Manfred Rettig geht im richtigen Moment. Der Rohbau steht, die Kosten stimmen, der Terminplan ebenso. Rettig hat die Großbaustelle tadellos im Griff, dieser Erfolg wird mit ihm verbunden bleiben. Den mit deutlich größeren Risiken und Unwägbarkeiten behafteten Innenausbau müssen nun andere stemmen.

Es gibt Anzeichen, dass der Plan nicht gehalten werden kann, ein Abweichen von der Linie unter Umständen sogar geboten scheint. So fehlt es noch immer an einem Gesamtkonzept für dieses so ehrgeizige Projekt, an einer überwölbenden Idee, welche die ethnologischen Sammlungen der Stiftung Preußischer Kulturbesitz, die geschichtliche Selbstdarstellung des Landes Berlin sowie die Humboldt-Universität mit den im Erdgeschoss geplanten Veranstaltungsräumen sinnstiftend zusammenbinden könnte. Diese Debatte wurde in den vergangenen Jahren nicht geführt.

Arbeit am Konzept

Nun soll es Neil MacGregor richten, der Wundermacher aus London, wo der Schotte bis Ende 2015 das British Museum leitete. Ab diesem Donnerstag ist das prominenteste Mitglied der Gründungsintendanz, der auch der Präsident der Preußenstiftung, Hermann Parzinger, und der Kunsthistoriker Horst Bredekamp angehören, in Berlin. Die Arbeit beginnt. Höchste Zeit! MacGregor wird eigene Akzente setzen und die Planung von Parzingers Museen an mancher Stelle aufwirbeln. Dafür ist der 69-Jährige letztendlich berufen worden. Anpassungen der Planung werden somit unausweichlich sein.

Bevor aber die Kreativarbeit angegangen werden kann, muss der organisatorische Rahmen stehen. Eine Betriebsgesellschaft mit den Namen „Humboldt Forum Kultur GmbH“ wird als Tochter der Schlossstiftung die Intendanz beheimaten und Ausstellungen oder Veranstaltungen verantworten, finanziert vom Kulturstaatsministerium mit 3,5 Millionen Euro im Jahr 2016. Als möglicher Geschäftsführer ist der Direktor der Berliner Antikensammlung, Andreas Scholl, im Gespräch, der schon als Kulturbeauftragter im dann dreiköpfigen Vorstand der Stiftung gehandelt wurde – auf Augenhöhe mit Rettig. Entschieden wird die Personalie im März. Wo aber werden die Büros der Kultur GmbH sein? Wie viele Mitarbeiter wird sie haben? All diese Fragen sind offen. Dabei sollte die GmbH seit 1. Januar arbeiten.
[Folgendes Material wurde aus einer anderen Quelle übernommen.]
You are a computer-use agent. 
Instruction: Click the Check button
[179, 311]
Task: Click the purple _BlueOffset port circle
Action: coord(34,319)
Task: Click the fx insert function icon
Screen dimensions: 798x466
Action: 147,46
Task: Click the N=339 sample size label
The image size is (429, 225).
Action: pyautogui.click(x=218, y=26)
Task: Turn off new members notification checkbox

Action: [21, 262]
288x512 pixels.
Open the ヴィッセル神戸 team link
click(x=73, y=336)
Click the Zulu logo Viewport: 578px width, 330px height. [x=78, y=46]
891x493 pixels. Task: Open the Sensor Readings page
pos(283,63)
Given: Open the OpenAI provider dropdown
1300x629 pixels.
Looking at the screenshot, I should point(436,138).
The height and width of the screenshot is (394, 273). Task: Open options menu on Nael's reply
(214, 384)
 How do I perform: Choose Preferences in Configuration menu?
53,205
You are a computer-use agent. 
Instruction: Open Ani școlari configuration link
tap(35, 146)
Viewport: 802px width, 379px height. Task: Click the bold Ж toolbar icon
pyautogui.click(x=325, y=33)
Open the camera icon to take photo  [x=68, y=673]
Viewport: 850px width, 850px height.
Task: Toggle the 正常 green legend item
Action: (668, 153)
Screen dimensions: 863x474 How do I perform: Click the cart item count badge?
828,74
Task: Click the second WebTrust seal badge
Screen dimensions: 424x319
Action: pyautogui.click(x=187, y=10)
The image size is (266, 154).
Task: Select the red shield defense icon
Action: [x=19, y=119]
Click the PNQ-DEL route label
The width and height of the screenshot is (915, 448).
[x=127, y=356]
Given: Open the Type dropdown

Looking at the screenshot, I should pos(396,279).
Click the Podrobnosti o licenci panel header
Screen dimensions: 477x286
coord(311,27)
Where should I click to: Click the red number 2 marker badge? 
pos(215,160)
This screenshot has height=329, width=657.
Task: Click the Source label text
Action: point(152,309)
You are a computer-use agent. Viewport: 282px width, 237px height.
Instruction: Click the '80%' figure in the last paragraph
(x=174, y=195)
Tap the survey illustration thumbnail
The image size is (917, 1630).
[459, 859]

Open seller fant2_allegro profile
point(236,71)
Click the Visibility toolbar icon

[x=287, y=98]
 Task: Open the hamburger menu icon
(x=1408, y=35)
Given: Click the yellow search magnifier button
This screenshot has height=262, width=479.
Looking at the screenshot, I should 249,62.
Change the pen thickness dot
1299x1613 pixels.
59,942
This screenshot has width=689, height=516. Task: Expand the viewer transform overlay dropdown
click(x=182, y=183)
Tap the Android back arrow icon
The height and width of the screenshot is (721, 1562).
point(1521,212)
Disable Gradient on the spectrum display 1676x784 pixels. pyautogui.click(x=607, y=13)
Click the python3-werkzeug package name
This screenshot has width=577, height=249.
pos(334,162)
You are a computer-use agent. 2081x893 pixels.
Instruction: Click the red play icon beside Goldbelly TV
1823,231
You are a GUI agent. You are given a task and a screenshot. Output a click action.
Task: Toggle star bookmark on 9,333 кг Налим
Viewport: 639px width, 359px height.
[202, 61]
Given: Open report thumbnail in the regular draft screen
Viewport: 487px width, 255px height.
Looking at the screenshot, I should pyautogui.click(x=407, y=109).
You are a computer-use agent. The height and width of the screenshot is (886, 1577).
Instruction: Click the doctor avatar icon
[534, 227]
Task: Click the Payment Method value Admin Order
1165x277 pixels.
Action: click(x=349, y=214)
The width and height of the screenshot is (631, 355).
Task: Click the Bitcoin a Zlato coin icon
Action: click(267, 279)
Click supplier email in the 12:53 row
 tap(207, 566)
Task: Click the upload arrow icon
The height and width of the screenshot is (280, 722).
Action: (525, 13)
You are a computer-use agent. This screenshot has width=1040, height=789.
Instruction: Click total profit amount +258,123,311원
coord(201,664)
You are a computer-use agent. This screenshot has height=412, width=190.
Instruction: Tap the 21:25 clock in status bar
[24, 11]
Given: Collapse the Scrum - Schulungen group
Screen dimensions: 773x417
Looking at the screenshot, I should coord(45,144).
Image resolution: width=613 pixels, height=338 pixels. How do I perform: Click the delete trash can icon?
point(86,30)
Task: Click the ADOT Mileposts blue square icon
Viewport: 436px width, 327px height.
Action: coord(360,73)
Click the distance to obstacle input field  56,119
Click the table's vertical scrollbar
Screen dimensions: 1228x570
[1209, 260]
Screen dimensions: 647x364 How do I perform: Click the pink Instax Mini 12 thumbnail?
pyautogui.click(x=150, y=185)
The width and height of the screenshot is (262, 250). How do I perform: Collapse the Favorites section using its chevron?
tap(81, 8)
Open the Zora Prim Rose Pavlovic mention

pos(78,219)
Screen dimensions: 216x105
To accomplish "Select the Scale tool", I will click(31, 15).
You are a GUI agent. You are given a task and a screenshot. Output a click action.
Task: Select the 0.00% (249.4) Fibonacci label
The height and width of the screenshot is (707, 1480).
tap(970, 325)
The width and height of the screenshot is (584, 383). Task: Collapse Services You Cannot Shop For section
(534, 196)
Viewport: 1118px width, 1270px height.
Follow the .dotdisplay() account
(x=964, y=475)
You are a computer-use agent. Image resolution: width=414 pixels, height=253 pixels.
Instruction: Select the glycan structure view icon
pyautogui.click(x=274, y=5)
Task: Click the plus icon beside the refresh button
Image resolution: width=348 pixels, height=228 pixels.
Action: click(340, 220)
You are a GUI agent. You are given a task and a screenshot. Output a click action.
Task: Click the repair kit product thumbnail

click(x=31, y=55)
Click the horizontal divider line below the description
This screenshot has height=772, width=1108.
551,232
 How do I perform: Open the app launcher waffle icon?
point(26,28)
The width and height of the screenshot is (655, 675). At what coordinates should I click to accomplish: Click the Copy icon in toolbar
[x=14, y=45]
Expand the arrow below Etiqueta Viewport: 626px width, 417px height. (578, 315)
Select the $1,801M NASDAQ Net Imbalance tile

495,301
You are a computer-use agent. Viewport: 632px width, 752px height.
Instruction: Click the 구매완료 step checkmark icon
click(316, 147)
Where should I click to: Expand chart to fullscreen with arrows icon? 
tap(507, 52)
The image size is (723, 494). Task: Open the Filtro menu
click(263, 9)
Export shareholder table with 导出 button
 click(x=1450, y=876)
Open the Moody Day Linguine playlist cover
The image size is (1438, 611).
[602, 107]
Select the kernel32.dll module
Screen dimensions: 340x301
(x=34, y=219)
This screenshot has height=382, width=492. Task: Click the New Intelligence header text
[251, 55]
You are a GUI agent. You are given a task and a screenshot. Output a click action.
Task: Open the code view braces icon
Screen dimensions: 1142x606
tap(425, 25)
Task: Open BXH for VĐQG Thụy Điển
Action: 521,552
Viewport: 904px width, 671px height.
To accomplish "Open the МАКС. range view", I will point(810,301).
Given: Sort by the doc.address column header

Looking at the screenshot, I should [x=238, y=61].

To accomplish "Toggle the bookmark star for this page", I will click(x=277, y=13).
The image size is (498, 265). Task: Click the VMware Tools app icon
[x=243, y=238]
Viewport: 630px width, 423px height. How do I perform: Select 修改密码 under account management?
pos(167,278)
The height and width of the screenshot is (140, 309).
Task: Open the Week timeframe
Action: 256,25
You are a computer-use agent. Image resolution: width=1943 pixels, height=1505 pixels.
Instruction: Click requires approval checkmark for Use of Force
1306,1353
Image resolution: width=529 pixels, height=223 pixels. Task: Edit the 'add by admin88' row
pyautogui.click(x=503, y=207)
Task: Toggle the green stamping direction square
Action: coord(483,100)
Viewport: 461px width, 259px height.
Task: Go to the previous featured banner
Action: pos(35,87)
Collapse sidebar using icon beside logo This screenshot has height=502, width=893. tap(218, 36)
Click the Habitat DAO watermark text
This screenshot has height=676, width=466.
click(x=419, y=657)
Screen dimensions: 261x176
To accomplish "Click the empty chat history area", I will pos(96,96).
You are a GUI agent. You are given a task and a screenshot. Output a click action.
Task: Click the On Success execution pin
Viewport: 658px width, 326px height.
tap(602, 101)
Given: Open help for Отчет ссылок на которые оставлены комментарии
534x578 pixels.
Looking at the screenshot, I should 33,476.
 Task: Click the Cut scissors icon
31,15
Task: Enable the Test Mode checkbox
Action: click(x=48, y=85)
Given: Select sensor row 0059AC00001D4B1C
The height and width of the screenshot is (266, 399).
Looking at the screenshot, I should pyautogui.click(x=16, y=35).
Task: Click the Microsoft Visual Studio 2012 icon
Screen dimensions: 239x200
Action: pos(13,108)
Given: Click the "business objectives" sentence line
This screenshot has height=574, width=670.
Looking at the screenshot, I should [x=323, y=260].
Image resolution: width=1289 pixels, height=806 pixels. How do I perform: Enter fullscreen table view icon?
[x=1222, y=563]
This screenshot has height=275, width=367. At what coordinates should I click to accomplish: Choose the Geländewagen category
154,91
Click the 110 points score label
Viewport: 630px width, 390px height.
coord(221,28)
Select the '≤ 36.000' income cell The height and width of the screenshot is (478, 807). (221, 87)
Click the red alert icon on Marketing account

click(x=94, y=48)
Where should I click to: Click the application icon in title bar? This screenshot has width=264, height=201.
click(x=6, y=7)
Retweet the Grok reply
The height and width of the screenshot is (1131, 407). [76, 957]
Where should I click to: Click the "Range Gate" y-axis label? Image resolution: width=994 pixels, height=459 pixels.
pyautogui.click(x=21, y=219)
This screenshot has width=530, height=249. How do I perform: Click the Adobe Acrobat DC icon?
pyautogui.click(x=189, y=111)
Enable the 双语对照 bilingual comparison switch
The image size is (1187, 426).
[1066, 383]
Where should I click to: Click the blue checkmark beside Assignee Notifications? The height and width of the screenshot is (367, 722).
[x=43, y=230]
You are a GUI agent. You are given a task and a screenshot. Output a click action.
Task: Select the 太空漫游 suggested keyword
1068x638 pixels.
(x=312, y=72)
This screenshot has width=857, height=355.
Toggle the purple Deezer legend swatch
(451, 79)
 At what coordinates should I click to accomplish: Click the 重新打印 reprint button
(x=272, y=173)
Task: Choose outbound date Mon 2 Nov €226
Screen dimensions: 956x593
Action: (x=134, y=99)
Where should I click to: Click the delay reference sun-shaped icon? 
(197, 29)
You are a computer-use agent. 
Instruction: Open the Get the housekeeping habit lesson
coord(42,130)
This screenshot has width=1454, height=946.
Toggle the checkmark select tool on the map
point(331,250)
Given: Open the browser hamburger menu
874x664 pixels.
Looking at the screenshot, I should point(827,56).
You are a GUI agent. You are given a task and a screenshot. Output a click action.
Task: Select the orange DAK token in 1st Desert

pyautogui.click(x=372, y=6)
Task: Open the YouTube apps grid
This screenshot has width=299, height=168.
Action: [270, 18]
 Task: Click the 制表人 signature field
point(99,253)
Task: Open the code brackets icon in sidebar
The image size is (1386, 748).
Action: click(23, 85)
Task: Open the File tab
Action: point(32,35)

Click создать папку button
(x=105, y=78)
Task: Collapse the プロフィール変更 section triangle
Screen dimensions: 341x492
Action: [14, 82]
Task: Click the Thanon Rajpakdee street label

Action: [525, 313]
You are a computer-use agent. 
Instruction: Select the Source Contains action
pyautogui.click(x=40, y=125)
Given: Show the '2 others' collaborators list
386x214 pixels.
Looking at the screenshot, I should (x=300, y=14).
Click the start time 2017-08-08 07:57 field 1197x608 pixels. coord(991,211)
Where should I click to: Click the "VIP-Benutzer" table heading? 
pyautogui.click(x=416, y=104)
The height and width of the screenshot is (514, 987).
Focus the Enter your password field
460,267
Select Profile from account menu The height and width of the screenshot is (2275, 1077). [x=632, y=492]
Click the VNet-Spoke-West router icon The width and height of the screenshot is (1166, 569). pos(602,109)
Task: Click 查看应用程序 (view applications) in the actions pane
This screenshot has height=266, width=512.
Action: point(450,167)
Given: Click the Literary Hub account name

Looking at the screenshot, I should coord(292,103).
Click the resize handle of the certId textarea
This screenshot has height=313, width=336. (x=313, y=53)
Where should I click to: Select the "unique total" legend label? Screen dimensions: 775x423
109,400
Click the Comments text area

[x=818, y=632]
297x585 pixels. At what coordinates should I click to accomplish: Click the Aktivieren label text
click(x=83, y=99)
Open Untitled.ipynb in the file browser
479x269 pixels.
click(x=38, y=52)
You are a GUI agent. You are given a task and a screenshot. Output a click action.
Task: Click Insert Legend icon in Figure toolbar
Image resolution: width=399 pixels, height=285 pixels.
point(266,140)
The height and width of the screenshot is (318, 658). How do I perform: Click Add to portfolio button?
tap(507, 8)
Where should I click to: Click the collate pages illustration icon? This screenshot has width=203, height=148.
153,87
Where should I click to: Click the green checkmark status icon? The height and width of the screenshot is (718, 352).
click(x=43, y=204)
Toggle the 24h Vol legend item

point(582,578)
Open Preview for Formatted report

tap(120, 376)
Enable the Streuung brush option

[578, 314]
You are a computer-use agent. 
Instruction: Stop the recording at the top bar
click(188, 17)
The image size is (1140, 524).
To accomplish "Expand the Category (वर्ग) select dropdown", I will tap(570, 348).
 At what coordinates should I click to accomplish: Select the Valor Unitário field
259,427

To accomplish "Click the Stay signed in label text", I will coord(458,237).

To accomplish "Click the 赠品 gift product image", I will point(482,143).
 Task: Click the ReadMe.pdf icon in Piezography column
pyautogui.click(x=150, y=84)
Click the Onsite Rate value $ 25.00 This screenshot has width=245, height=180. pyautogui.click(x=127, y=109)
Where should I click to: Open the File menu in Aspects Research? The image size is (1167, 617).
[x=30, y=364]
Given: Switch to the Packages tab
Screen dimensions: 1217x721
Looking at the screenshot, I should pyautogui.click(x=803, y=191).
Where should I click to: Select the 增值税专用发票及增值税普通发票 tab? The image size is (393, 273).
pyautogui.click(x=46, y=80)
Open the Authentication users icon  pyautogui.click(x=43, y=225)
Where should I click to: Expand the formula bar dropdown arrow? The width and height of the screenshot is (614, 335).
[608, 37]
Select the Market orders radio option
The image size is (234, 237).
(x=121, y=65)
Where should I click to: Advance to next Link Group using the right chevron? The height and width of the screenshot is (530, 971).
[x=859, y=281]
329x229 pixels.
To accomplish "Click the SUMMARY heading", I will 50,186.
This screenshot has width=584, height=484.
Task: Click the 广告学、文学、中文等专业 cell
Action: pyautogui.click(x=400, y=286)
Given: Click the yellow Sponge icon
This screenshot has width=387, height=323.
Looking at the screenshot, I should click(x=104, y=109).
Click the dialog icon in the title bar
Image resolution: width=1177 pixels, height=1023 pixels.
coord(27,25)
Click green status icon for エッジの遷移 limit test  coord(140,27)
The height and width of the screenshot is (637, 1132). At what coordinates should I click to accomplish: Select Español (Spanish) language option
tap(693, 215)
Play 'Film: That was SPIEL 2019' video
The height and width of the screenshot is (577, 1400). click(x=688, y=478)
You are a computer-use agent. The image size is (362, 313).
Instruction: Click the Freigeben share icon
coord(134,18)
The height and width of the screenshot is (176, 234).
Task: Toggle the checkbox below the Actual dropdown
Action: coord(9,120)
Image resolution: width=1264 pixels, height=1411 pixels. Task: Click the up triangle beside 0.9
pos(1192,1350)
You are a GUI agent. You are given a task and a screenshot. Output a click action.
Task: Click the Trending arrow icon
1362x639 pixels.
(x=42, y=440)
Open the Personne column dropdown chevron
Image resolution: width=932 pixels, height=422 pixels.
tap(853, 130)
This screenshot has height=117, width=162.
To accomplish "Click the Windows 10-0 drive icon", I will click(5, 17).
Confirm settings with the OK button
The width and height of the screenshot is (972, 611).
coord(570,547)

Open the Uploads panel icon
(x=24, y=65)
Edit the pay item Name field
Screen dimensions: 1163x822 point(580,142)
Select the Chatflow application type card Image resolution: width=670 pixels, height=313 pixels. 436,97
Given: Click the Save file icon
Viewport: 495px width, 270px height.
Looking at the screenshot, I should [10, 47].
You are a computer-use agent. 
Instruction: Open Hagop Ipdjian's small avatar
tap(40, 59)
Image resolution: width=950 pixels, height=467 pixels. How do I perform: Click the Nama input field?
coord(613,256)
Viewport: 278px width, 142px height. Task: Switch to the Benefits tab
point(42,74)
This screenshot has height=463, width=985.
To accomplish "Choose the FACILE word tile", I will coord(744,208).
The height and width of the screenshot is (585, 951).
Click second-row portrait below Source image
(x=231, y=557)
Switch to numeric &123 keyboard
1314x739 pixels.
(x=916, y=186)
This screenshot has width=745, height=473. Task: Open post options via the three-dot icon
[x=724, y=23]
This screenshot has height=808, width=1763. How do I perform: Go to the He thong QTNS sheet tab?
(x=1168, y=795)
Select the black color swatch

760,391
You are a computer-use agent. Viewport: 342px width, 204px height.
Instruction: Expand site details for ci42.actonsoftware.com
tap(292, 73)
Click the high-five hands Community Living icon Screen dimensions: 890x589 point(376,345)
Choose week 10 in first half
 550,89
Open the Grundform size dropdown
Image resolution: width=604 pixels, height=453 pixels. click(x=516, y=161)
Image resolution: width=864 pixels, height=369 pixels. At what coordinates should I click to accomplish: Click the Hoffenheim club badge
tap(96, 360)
Holprig ist auch die Finanzierung des Innenausbaus. Im Bundeshaushalt sind 32 Millionen Euro für den Ausbau ausgewiesen, damit sollen Vitrinen und Ähnliches, also die Museumshardware beschafft werden. Zum Vergleich: Für das ungleich kleinere Museum der Moderne, das am Kulturforum errichtet werden soll, stehen 90 Millionen Euro zur Verfügung.

Probleme mit Software

Für die Restaurierung von Objekten, deren Transport oder mit der für eine moderne Präsentation nötigen Soft- und Hardware stand kein Geld zur Verfügung. Hätte der Haushaltsausschuss des Bundestags Ende vergangenen Jahres nicht kurzfristig zwei Millionen Euro zur Verfügung gestellt, wäre die Arbeit ins Stocken geraten.

Angesichts dieser Unwägbarkeiten ist der Abschied von Manfred Rettig nachvollziehbar. Ein flughafenähnliches Debakel muss deshalb noch lange nicht drohen.